Sexo y Género a debate é o título da última obra de Juan Maria Uriarte. E é a última não só porque a mais recente, mas também porque o bispo morreu em fevereiro de 2024. Foto © Conferencia Episcopal Española, CC BY-SA 2.0, via Wikimedia Commons.

Pastor comprometido particularmente no âmbito da formação dos ministros ordenados na Igreja (participou em inúmeros encontros sobre esta temática também em Portugal), mas também nas questões sociais e políticas do seu povo (é conhecida a sua participação como mediador entre 1998 e 199, a pedido do Governo espanhol presidido por José María Aznar, nas conversações do Estado com o grupo terrorista ETA), esclarece que este seu contributo sobre um tema tão polémico “não se situa no contexto da ética, mas da antropologia que lhe está subjacente. Com o propósito de dialogar com quem não partilha a fé cristã, quis elaborar um texto que não pressuponha a fé” que professa (pág. 15). 

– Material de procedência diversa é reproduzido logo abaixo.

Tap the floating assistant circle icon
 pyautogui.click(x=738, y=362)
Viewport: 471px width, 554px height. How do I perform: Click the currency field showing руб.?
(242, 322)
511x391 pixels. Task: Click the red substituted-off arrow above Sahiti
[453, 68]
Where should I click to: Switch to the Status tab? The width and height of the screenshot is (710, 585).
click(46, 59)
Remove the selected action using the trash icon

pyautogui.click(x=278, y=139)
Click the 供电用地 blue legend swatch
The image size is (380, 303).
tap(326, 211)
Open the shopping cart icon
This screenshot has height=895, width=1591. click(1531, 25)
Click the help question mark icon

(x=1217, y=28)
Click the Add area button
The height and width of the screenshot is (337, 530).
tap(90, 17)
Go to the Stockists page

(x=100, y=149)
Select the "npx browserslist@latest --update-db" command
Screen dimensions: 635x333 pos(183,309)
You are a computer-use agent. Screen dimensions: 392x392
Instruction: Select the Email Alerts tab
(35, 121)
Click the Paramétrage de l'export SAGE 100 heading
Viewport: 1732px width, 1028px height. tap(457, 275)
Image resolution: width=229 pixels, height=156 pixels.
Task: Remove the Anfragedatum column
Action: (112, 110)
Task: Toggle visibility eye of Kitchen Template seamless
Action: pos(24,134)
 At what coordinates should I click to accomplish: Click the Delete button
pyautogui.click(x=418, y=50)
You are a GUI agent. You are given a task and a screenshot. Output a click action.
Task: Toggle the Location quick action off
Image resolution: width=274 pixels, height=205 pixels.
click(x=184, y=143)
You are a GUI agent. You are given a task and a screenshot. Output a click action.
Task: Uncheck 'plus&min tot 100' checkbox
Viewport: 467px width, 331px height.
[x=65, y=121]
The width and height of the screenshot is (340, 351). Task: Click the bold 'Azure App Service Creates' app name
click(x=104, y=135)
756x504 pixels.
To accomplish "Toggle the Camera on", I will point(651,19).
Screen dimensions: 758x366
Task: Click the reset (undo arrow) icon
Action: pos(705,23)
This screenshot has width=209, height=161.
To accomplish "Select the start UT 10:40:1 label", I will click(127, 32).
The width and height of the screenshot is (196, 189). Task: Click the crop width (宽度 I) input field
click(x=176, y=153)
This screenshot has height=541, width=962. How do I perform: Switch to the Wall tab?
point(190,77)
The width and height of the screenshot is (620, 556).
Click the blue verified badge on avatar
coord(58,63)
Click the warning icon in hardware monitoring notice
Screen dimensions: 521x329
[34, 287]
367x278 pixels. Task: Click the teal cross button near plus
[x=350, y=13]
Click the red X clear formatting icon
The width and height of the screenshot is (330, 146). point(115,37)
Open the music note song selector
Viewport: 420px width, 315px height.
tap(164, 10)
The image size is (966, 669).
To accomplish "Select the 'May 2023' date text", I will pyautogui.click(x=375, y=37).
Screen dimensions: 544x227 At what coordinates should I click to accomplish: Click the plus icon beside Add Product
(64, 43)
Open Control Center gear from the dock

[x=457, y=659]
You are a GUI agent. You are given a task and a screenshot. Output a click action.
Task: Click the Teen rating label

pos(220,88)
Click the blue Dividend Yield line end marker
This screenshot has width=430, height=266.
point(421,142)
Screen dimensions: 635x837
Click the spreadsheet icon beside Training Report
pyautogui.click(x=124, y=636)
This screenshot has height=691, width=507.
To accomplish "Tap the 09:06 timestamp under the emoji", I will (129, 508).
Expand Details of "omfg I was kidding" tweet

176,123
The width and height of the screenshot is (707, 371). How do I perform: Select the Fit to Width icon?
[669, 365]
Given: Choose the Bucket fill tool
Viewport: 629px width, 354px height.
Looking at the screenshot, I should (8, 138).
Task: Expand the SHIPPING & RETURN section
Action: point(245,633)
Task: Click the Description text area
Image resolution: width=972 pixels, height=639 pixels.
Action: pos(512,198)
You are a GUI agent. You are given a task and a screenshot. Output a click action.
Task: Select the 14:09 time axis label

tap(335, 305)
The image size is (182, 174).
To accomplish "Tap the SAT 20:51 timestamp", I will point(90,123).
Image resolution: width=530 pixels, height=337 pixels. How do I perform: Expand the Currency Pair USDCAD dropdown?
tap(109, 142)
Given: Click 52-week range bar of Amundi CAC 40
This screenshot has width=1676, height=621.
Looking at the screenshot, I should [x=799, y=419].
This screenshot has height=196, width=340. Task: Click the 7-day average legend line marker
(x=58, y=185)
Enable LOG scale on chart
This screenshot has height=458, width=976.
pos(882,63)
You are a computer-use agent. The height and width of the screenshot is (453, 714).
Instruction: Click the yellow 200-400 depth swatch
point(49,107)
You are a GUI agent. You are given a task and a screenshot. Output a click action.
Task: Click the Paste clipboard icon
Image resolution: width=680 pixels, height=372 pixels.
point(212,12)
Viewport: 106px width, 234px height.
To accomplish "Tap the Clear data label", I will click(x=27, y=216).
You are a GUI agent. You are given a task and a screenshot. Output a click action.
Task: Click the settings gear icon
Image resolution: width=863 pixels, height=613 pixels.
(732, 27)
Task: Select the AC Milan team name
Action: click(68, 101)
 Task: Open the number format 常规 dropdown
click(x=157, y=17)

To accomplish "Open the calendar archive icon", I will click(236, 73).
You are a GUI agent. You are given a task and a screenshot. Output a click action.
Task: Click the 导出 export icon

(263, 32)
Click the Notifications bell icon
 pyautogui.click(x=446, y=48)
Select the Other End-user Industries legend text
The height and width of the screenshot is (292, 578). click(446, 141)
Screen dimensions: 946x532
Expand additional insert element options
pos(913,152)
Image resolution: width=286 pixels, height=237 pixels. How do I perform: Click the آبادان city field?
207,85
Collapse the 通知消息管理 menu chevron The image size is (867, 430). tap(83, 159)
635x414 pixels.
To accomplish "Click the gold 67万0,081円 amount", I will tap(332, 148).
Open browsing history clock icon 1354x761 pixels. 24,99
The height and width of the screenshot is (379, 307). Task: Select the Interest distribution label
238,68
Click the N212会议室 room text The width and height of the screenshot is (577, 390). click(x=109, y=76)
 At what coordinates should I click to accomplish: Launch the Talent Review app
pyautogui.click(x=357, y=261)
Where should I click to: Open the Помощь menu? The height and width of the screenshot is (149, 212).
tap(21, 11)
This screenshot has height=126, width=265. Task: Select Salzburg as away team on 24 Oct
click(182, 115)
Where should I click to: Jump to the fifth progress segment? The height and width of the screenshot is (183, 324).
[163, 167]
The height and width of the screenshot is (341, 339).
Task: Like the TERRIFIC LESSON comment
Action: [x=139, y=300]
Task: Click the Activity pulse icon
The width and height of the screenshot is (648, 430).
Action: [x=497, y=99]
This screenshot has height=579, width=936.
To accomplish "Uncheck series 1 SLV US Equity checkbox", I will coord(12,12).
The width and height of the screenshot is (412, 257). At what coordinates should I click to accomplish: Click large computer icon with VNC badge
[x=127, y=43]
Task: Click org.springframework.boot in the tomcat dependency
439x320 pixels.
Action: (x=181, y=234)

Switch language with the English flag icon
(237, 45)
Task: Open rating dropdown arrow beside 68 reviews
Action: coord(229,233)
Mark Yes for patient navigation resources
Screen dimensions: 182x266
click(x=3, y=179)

Particularmente pedagógica e instrutiva são as partes “descritiva” e “explicativa” da presente obra onde se faz a história dos conceitos, se enunciam os principais autores e as dinâmicas culturais, sociais e políticas que têm gerado (com particular discrição da realidade espanhola e das mais recentes leis e políticas públicas nesta matéria). Com a sabedoria e conceitos de um experimentado ancião, Uriarte avança também uma parte “valorativa” e outra “operativa”, aprofundando o quanto se deve – ou não – aplicar o conceito de ideologia. Na verdade, “é justo reconhecer que muitas das ideologias de qualquer índole contêm, juntamente com afirmações e práticas legítimas e saudáveis, elementos de caráter pré-científico ingénuo ou escondido. Também as encontramos na mentalidade tradicional. Mas não é por isso que a qualificamos imediatamente como ideologia. (…) inclino-me para utilizar esta qualificação com muita sobriedade mesmo quando nos referimos às versões mais extremas do género. É uma palavra que fecha vias para um possível diálogo” (pág. 133).

Trata-se, em síntese, de um texto altamente desaconselhado e perigoso para quem, sobre esta matéria, pensa que já está tudo dito ou que as formulações já escritas do Magistério da Igreja Católica ou da reflexão antropológica, teológica, política, psicológica ou sociológica do passado já dispõem de todas as categorias e juízos morais capazes de iluminar a vida real dos homens e mulheres deste tempo. Para Uriarte “o debate sexo/género não se decide, portanto, numa desqualificação mútua, mas numa sábia articulação, não sem tensão dialética, mas chamada a uma síntese em que os elementos biológicos, psíquicos e sociais são respeitosamente assumidos pela liberdade responsável em que todos eles encontram a sua expressão” (pág. 171). 

O Papa pede que se façam estudos! Há quem ponha os pés ao caminho!

 

[Nota da Redação: o Dicastério para a Doutrina da Fé, do Vaticano, anunciou para a próxima semana a publicação de um documento sobre vários temas morais, entre os quais a designada “ideologia de género”.]

 

Sexo y Género a debate, de Juan María Uriarte
ed. Mensajero (Espanha), 2023, 176 pág.

Luís Marinho é padre católico, assistente mundial da Conferência Internacional Católica do Escutismo desde 2022 e ex-assistente nacional do Corpo Nacional de Escutas (CNE).